The City Council approved funding for the work in May 2012, intending for the company Excel Paving to finish resurfacing a nearby parking lot and then begin work on the bike path.

Excel asked for an extra 5 percent markup to hire a subcontractor and other legal requests that forced City Hall to backpedal. Instead, city staff went back out to bid, ultimately choosing Sterndahl Enterprises Inc.

Sterndahl was the second-lowest bidder at a total of $362,481, including a contingency. The lowest bidder didn’t meet the licensing requirements for the job.


Booking the date


Officials with the Community and Cultural Services Department are pushing for a new software system to replace one that will be jettisoned by its maker next year.

Software company The Active Network will no longer support a reservation and recreation management system called Safari that the department has used since 2003.

Instead, the company is putting forward ActiveNet, a platform that could include reservation and enrollment functions for park meeting rooms, tennis courts and ballfields as well as registration for programs and classes.

It could also supplant the separate software systems used for the Annenberg Community Beach House and Reed Park Tennis Center.

Switching over to the new system will cost $188,825 this fiscal year.


Service truck


Staff recommends a $180,906 payment to South Bay Ford for a service truck to take care of buses that have broken down while on the road.

The new truck, powered by natural gas, would replace another one that’s been used for the last 10 years to do minor service repairs and push the large 40- and 60-foot buses out of the road.

City Hall received three bids on the project, but only one on the specific truck bed picked out by city officials. That narrowed the choices to South Bay Ford.


Seismic retrofits


The City Council will get the chance to approve $150,000 to finish a now $4.6 million project to bring City Hall up to modern seismic standards.

This is the fifth contract change associated with the project. Workers found in many cases that the original plans for the building didn’t match up with reality because past remodels have added or removed elements.

That can include wiring, much-needed structural beams or code-required fire separation between spaces.

With the new contract change, staff expect work to be done by February 2013.


Managing the homeless


The City Council is expected to approve another $146,760 to Bowman Systems, LLC for a homeless management software system that the Human Services Division has relied upon for five years.

Bowman Systems offers ServicePoint, a system that gives City Hall a complete view of the services provided for the homeless within Santa Monica. That accounting is critical not only for City Hall’s own records, but to regional agencies and policies that impact Santa Monica’s efforts to work with its homeless population.

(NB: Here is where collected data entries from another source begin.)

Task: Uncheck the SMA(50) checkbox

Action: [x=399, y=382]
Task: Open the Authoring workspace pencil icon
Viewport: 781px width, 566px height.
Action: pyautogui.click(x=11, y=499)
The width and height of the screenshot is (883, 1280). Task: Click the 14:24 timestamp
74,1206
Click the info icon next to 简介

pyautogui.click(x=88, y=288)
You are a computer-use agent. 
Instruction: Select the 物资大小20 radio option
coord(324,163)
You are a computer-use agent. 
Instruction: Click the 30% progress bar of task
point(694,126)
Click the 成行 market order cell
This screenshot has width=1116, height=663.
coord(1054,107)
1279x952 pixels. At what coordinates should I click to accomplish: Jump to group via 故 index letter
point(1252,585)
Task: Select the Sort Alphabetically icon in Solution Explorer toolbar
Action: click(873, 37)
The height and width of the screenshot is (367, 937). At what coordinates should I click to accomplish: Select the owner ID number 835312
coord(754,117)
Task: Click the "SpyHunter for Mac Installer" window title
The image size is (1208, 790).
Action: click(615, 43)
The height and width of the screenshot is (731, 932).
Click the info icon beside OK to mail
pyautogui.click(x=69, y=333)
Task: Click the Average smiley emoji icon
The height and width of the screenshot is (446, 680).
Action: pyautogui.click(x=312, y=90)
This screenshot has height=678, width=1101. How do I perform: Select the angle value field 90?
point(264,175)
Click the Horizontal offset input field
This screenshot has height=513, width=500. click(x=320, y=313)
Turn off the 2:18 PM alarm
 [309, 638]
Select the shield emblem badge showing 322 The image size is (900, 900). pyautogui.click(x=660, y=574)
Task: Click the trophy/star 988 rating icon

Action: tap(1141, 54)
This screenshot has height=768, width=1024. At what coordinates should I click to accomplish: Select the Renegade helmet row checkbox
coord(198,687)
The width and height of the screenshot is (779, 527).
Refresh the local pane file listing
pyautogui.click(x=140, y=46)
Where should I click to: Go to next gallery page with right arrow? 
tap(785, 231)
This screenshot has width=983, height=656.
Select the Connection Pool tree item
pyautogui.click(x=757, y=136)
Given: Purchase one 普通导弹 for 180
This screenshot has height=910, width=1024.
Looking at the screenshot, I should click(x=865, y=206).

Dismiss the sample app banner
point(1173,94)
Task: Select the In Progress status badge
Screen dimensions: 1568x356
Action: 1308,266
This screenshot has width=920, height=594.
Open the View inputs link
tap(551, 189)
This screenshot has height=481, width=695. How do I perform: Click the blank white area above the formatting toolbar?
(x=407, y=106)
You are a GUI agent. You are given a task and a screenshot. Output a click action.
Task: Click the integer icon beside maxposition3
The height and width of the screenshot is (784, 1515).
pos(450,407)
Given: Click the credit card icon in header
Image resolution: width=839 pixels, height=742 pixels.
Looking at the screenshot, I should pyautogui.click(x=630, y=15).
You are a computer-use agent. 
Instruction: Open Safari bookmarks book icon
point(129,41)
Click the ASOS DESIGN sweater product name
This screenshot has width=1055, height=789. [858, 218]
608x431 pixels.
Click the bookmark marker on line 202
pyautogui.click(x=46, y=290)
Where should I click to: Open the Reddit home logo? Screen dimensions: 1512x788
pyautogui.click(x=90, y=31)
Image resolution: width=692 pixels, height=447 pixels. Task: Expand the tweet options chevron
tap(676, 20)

The extra money will go toward continued maintenance, licensing, data integration and an extension of ServicePoint through June 30, 2015.


Big Brother’s watching


When Gov. Jerry Brown, the legislature and the courts came together to dissolve the Santa Monica Redevelopment Agency, they left in its wake a sucking sound that another $78,281 is about to fall into.

The City Council, in its role as the redevelopment Successor Agency, is asked to approve an almost $80,000 extension for its contract with accounting firm Macias, Gini and O’Connell to prepare two state-mandated reviews of the assets that remain from the Redevelopment Agency.

The first relates directly to housing stock held by the former Redevelopment Agency, and the second deals with everything else with the agency.

The extra cash comes on top of the $675,000 contract with MGO which covers various city departments, including the Successor Agency.


Close the door


The City Council is expected to approve contracts with two companies to service doors on public properties.

Commercial Door and Specialty Doors + Automation will receive no more than $40,000 in the first year to fix hand-cranked and automatic rolling steel service doors, garage doors and speed doors.

There are roughly 15 jobs a year on doors of various makes and models, and they must be completed quickly to keep unwanted visitors out, according to the staff report.

Funding for two additional years is contingent on council approval.